Maybe we just need to include <cstdlib> and use rand/srand from std:: namespace as before.

BTW, that branch of code is just for compatibility with old MPFR - where "true" multiprecision RNG wasn't implemented yet. If you use random numbers in your code it might have sense to upgrade MPFR to the latest version.

On 26.08.2011, at 19:58, Cannelle Bertrand <bertrand.cannelle@xxxxxx> wrote:


I have a pb with file mpreal.h

./mpreal.h:3073: error: ‘srand’ is not a member of ‘std’
./mpreal.h:3074: error: ‘rand’ is not a member of ‘std’

    if(seed != 0)   std::srand(seed);
    return mpfr::mpreal(std::rand()/(double)RAND_MAX);

but if I had this line at the beginning of mpreal.h
 #include <stdlib.h>

and I patch with
    if(seed != 0)   srand(seed);
    return mpfr::mpreal(rand()/(double)RAND_MAX);

And it works

Le 26/08/2011 12:00, Pavel Holoborodko a écrit :
With the help of Philippe Marti I've fixed many issues related to x64 support on GCC. 
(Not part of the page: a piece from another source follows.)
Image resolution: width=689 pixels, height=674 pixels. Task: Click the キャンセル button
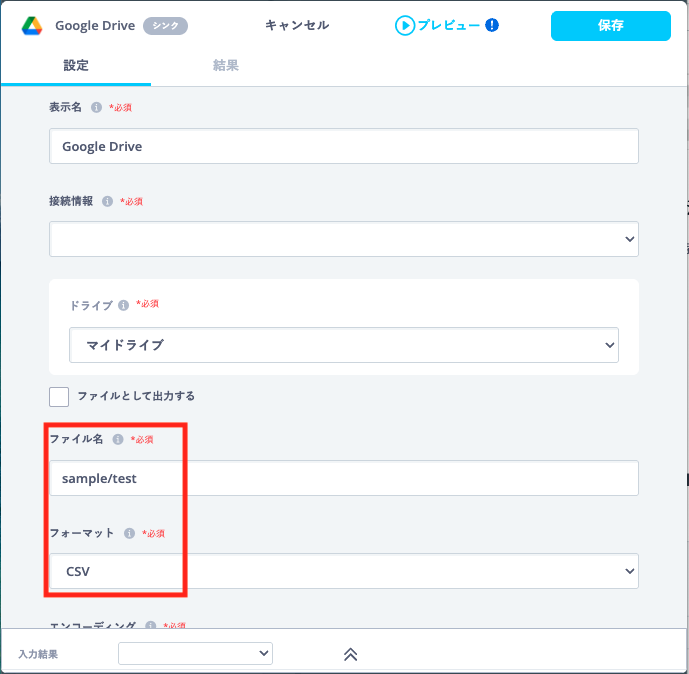pos(297,25)
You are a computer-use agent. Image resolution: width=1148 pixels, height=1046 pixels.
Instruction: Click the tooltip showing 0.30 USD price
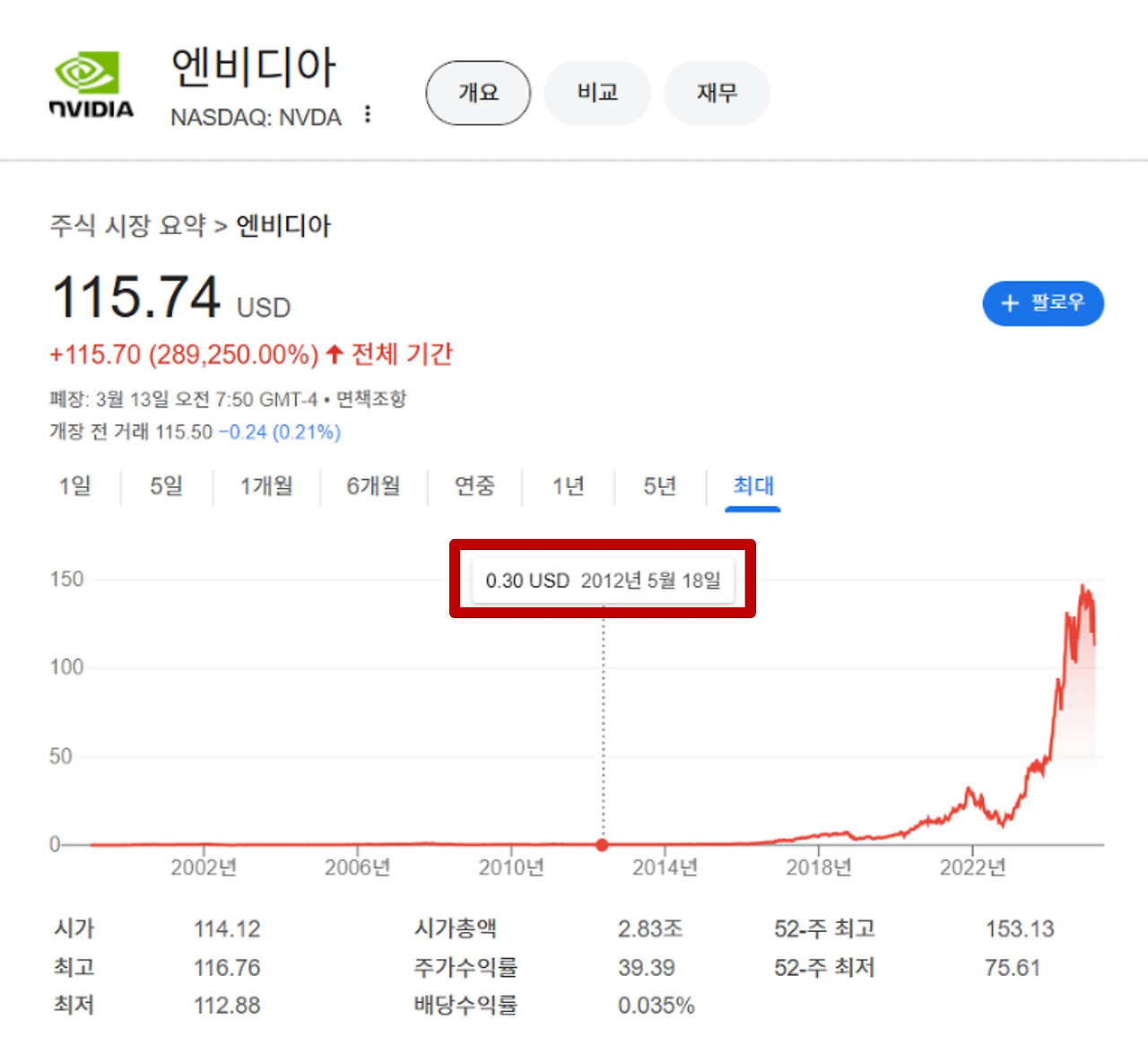click(x=603, y=580)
I would appreciate any feedback and tests for the latest MPFR C++ version from repository:

2011/8/24 Pavel Holoborodko <pavel@xxxxxxxxxxxxxxx>
Make sure to use the latest version of mpreal from here:

It includes many bug fixes, new math functions (even exotic one, like asech), x64 support and lots of other improvements.
Also it has updated MPRealSupport for integration to Eigen.

I plan to extend C++ multiprecision numeric types in future (with mpcomplex and mpint).
So I gave library more general name (Nika) instead of very specific MPFR C++ or mpreal.

Everyone welcome to contribute.


2011/8/23 何震邦 <jdh8@xxxxxxxxxxxxxx>
Yes, you are right! Using std::exp is faster and more accurate than
using both cosh() and sinh(). Sorry for not aware of this. Besides, I'm
going to make a close look into mpreal compatibility. Please reject pull
request #4 and I'll make a better one soon.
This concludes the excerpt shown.